A matrix valued function is of the form $\psi:\mathbb{R}_+\to\mathbb{R}^{n\times n}$ and it is known that $\psi(\lambda)$ is always a positive definite matrix. The asymptotic exapnsion of $\psi(\lambda)$ is given as $$\psi(\lambda) = A + \frac{B_1}{\lambda}+ \frac{B_2}{\lambda^2}+ \frac{B_3}{\lambda^3}+...$$ where $A$ is an $n\times n$ all ones matrix and $B_1,B_2,B_3...$ are nonsingular $n\times n$ matrices.

- _Set problem 1_
In the matrix-valued function passage, what kind of matrix is A?
- _Set problem 2_
Please reproduce everything in the matrix-valued function passage from "A matrix valued" down to "nonsingular $n\times n$ matrices.".

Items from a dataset
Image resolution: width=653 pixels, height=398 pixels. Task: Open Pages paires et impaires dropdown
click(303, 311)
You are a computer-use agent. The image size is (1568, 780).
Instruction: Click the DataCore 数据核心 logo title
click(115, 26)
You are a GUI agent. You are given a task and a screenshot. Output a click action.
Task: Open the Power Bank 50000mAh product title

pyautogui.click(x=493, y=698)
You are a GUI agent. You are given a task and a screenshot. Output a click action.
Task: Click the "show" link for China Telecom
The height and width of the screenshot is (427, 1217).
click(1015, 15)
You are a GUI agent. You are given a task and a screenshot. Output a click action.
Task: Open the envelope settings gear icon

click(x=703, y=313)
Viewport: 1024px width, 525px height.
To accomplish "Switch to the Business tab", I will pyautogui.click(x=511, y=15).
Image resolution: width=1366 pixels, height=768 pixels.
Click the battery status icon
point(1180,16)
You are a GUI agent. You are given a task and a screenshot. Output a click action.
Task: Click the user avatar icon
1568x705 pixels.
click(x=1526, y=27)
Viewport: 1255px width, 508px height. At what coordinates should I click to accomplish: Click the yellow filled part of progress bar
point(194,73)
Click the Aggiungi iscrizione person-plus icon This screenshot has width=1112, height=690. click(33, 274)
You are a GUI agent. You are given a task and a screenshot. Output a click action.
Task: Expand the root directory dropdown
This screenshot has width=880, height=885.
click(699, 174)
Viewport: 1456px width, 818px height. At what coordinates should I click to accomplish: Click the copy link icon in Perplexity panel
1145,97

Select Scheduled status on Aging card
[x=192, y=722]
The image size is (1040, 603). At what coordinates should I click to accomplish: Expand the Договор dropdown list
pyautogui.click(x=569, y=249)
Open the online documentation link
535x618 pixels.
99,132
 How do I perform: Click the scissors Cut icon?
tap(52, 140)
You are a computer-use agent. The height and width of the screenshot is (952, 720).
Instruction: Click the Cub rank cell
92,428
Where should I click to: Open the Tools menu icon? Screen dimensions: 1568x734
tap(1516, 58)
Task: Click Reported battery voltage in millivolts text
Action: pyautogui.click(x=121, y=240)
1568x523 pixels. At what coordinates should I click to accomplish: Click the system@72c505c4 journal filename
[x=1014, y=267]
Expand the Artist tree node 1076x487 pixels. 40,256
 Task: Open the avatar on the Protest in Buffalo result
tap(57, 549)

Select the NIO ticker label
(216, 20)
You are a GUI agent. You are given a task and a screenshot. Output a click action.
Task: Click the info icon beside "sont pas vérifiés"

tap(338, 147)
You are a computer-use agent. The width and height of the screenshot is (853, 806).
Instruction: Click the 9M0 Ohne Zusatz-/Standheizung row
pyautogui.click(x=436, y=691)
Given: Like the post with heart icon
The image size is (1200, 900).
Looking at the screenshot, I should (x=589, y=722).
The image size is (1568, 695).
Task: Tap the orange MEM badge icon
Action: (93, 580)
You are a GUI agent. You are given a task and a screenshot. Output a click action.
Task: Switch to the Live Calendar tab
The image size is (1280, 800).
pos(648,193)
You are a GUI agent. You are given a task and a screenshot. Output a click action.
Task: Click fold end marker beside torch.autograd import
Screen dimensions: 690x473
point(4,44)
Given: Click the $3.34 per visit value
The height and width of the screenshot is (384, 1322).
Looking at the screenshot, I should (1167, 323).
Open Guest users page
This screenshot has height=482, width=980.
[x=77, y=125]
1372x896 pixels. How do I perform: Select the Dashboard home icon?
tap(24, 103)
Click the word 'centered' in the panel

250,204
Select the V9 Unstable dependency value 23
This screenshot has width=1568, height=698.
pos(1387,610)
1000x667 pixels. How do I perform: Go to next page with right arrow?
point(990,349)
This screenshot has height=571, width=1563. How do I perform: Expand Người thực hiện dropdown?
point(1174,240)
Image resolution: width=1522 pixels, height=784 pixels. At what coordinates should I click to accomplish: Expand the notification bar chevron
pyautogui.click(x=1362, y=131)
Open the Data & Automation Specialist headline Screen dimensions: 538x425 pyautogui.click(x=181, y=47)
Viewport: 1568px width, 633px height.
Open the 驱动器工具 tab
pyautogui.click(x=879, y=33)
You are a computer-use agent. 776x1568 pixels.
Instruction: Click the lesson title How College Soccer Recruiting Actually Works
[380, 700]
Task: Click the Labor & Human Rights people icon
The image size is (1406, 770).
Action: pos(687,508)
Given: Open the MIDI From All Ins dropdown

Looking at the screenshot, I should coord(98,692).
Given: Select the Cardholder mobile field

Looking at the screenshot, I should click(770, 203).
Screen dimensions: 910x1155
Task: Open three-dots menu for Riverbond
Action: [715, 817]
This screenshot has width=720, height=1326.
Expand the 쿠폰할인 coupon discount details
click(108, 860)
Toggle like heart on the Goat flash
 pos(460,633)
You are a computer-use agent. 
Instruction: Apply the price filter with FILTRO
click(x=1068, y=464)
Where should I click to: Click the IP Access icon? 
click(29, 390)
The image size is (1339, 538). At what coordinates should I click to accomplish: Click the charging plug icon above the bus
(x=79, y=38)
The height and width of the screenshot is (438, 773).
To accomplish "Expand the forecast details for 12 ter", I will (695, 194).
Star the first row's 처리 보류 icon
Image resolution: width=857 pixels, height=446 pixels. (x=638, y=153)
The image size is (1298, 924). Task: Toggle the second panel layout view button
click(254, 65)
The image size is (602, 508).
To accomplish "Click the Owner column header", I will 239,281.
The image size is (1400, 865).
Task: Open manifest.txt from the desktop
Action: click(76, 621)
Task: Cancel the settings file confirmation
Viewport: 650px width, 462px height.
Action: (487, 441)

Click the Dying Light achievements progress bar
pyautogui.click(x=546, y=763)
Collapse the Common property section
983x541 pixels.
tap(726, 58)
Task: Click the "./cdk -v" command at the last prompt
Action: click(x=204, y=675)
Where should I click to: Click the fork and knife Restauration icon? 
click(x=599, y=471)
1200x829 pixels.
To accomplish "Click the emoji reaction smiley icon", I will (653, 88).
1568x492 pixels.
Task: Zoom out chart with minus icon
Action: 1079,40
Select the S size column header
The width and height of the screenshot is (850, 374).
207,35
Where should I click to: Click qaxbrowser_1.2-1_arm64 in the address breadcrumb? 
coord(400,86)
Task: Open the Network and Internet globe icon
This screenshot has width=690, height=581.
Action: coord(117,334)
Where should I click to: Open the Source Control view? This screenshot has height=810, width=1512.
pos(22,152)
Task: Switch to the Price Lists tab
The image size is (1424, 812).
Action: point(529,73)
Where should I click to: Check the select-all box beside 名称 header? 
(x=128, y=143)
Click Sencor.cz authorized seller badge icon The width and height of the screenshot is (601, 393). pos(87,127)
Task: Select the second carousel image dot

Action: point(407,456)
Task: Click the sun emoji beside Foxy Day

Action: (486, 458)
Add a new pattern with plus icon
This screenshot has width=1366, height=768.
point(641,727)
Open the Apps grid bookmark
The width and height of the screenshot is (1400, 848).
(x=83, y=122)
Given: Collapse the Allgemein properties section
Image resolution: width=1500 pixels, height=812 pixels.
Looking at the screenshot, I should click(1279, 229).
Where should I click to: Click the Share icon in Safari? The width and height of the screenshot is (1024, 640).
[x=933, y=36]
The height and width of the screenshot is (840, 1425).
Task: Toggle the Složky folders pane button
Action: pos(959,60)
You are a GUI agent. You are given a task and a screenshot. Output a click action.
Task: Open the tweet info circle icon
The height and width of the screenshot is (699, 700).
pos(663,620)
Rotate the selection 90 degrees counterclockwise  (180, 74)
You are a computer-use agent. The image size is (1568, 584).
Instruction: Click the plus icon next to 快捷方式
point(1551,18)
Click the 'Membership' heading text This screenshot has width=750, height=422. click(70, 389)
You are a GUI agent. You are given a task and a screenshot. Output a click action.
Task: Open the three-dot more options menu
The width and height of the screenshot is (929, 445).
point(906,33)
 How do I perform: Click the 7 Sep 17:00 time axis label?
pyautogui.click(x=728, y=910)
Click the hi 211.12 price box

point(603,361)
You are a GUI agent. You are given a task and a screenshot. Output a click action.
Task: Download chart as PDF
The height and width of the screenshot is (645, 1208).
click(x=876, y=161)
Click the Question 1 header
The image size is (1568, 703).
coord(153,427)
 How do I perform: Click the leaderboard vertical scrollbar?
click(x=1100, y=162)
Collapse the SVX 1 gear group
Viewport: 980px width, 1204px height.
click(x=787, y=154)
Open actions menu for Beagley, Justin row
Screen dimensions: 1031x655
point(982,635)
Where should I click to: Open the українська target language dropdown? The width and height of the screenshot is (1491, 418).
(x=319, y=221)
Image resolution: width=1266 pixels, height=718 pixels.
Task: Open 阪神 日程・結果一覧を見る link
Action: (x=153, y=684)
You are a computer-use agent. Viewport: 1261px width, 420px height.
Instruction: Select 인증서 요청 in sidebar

- _Task solution 1_
A is an n×n all-ones matrix.

- _Task solution 2_
A matrix valued function is of the form $\psi:\mathbb{R}_+\to\mathbb{R}^{n\times n}$ and it is known that $\psi(\lambda)$ is always a positive definite matrix. The asymptotic exapnsion of $\psi(\lambda)$ is given as $$\psi(\lambda) = A + \frac{B_1}{\lambda}+ \frac{B_2}{\lambda^2}+ \frac{B_3}{\lambda^3}+...$$ where $A$ is an $n\times n$ all ones matrix and $B_1,B_2,B_3...$ are nonsingular $n\times n$ matrices.